Why “Le Petit Prince” Is My Favourite Book
Here are 3 lessons that I’ve learned from Saint-Exupéry that I think about every day.
If you haven’t read Le Petit Prince by Antoine de Saint-Exupéry, you’re missing out on a whole world of inspiration and marvel. And if you’re thinking; “I can’t read this because I don’t speak French”, don’t worry! There are over 300 translations of the text, so there’s no excuse, ha.
In all seriousness though, Le Petit Prince has taught me more about myself and about the world around me than I could ever imagine. After glancing at the cover, you might be wondering how this illustrated, seemingly strange book about a prince could teach a person anything about anything? Well, lucky for you, I’m going to summarize some of the most meaningful life lessons instilled in me by this insightful work of art.
1. We all have an inner child. Reconnect with yours.
The first drawing of the narrator in Saint-Exupéry’s book represents a boa snake digesting an elephant (strange start, I know… but bear with me). When the narrator shows his drawing to adults, they all see the same thing: a banal hat. He then abandons his artistic passion until he meets the Little Prince, who immediately knew that it was an elephant digested by a boa.
“Les grandes personnes aiment les chiffres (…) Si vous dites aux grandes personnes: ‘J’ai vu une belle maison en briques roses, avec des géraniums aux fenêtres et des colombes sur le toit…’, elles ne parviennent pas à s’imaginer cette maison. Il faut leur dire: ‘J’ai vu une maison de cent mille francs. Alors elles s’écrient: ‘Comme c’est joli!’”
This quote explains how adults marvel over numbers and tangible beauty and often disregard anything below the surface. They have trouble letting their creativity run wild or lose themselves in curiosity. For example, a home is only to be cherished when it is of monetary value. Children, on the other hand, process the world much differently because they have the creativity and curiosity it takes to imagine an abundance of potential.
2. Set out on a voyage of discovery.
On his journey through the various planets, the Little Prince meets an “old man who wrote huge books”. This man (the only inhabitant of his planet) saw himself as an explorer, though he has never set foot anywhere outside of his desk.
“Ce n’est pas le géographe qui va faire le compte des villes, des fleuves, des montagnes, des mers, des océans et des déserts. Le géographe est trop important pour flâner. Il ne quitte pas son bureau.”
This man exposes to the Little Prince the repercussions of remaining in our comfort zone because it is easier than taking risks.

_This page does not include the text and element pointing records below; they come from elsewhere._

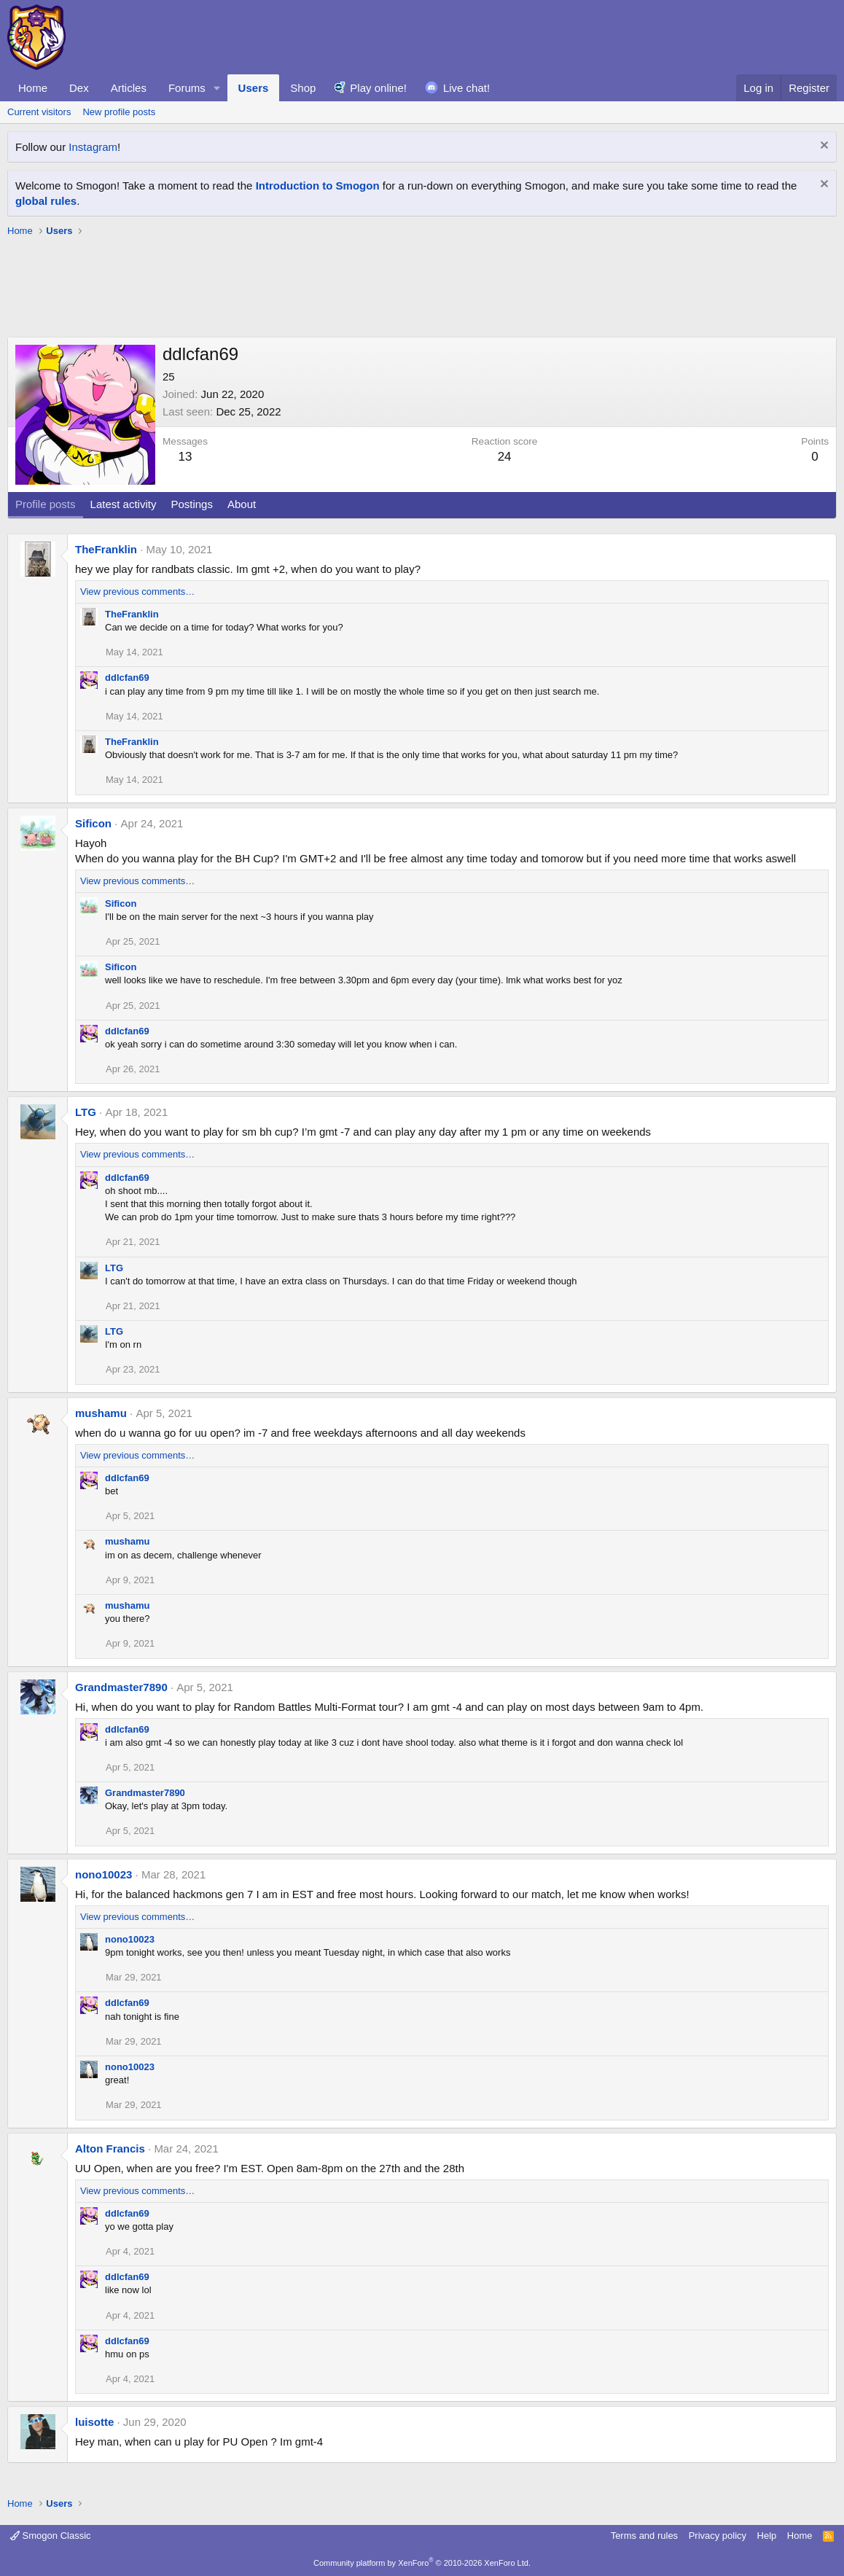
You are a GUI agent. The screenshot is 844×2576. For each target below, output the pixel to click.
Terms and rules (644, 2535)
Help (767, 2535)
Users (253, 88)
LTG (85, 1112)
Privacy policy (717, 2535)
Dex (79, 88)
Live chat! (466, 88)
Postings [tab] (192, 504)
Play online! (378, 88)
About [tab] (241, 504)
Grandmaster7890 (121, 1687)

The man believes he is “too important to stroll”, and therefore stays put in his own little world. The Little Prince realizes that this is not the way he wants to live, and understands that we must take advantage of the fragile time we have on Earth to live various experiences, meet different people, and travel.
3. Chose, lead, and love with your heart.
The following is my favourite quote in the entire book:
“Voici mon secret. Il est très simple: on ne voit bien qu’avec le cœur. L’essentiel est invisible pour les yeux.”
Loosely translated, this means: “This is my secret. It is very simple: you can only see well with your heart. The essential is invisible to the eyes.”
The Little Prince falls in love with a rose from his home planet (yes, a rose). And although it looks like every other rose on Earth, he believes his rose is unique, because he chose it and he loves it. In short, the Little Prince represents the spontaneity of emotions. Unlike humans on planet Earth who are logical and practical and who see his rose as a simple flower, the Little Prince thinks instinctively. He sees with his heart. And this is the only way to discover the essential.
I know I’ve probably spoiled much of the book here, but I really hope you have taken the time and thought deeply about the points I’ve made in this entry. Please read this book if you get the chance, because I promise you, it will impact your life in some way or another. Oh, and if you’re not much of a reader, you can also find the movie on Netflix.